## Data shown
_ _ _
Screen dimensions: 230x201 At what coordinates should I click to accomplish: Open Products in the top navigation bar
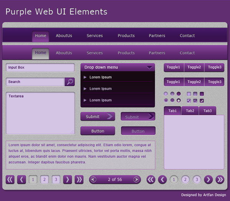[126, 36]
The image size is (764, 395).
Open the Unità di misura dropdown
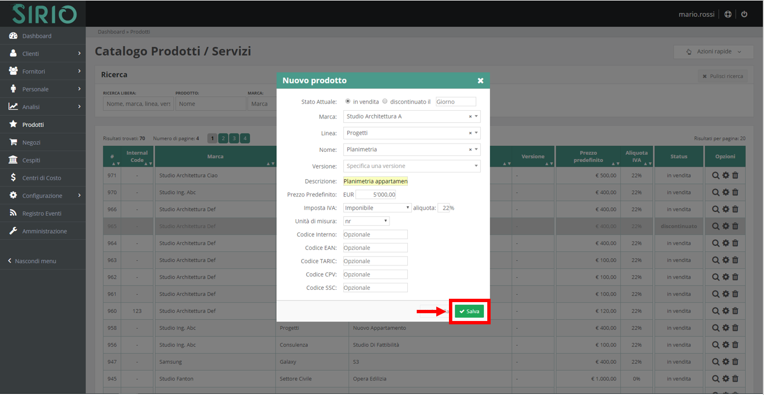[x=366, y=221]
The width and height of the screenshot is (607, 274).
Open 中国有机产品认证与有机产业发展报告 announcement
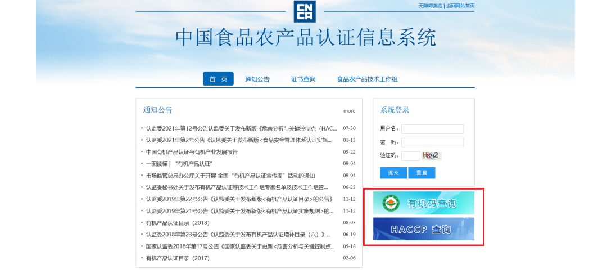pos(192,152)
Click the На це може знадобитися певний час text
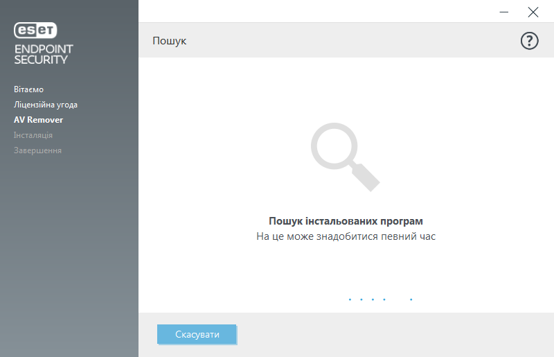 (346, 236)
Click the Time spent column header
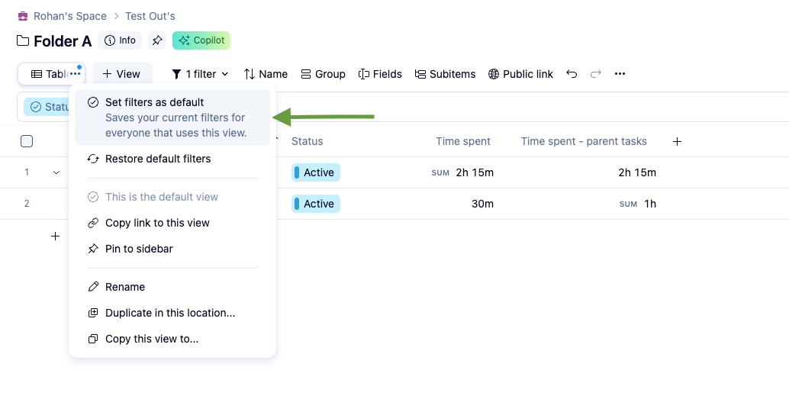The height and width of the screenshot is (399, 789). click(x=463, y=141)
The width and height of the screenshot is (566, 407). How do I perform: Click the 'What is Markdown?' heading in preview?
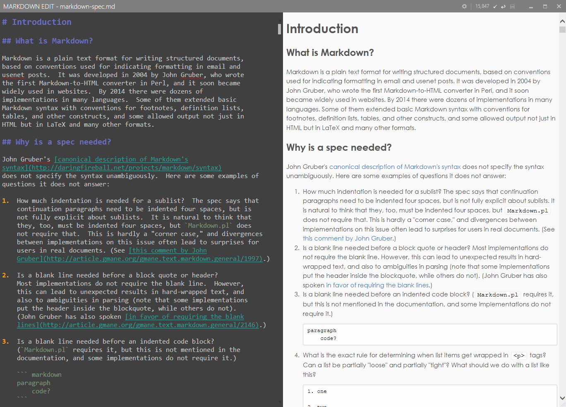pyautogui.click(x=330, y=53)
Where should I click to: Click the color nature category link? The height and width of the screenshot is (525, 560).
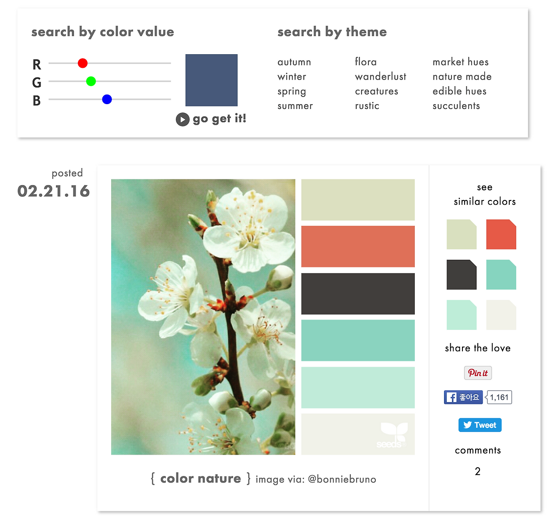click(x=200, y=478)
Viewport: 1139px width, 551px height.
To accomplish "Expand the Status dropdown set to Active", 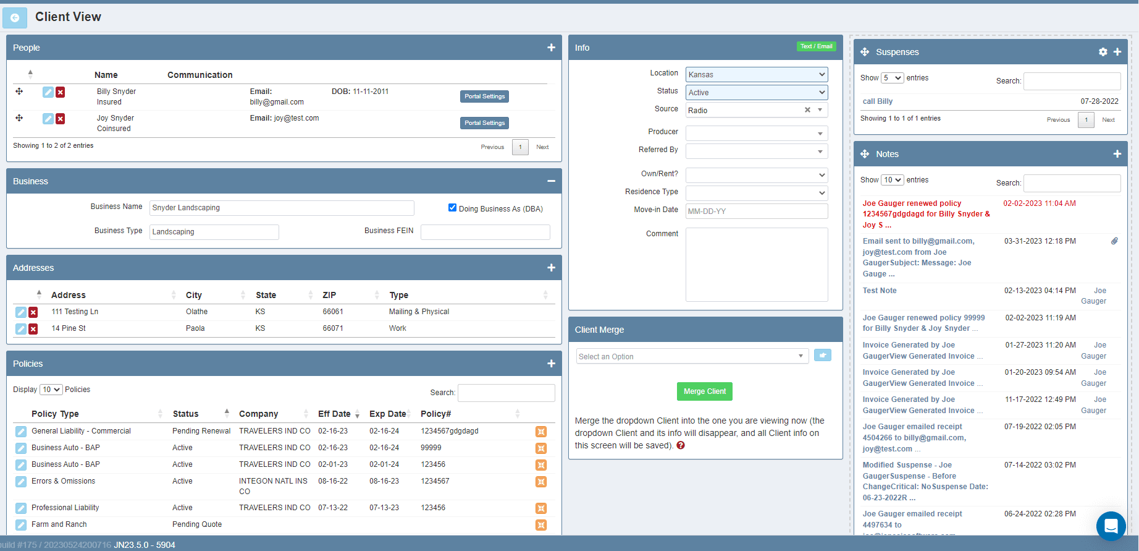I will [756, 92].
_ _ _
## Task description
In the entries above, find the line containing "Open 中国有机产品认证与有机产业发展报告 announcement" and the line containing "Viewport: 1139px width, 551px height."; give again exactly those two lines and every line between them, minus the pictures.

## Answer to this task
Open 中国有机产品认证与有机产业发展报告 announcement
pos(192,152)
Click the На це може знадобитися певний час text
 (346, 236)
Click the Time spent column header
The height and width of the screenshot is (399, 789). click(x=463, y=141)
The width and height of the screenshot is (566, 407). How do I perform: Click the 'What is Markdown?' heading in preview?
pyautogui.click(x=330, y=53)
Where should I click to: Click the color nature category link? The height and width of the screenshot is (525, 560).
click(x=200, y=478)
Viewport: 1139px width, 551px height.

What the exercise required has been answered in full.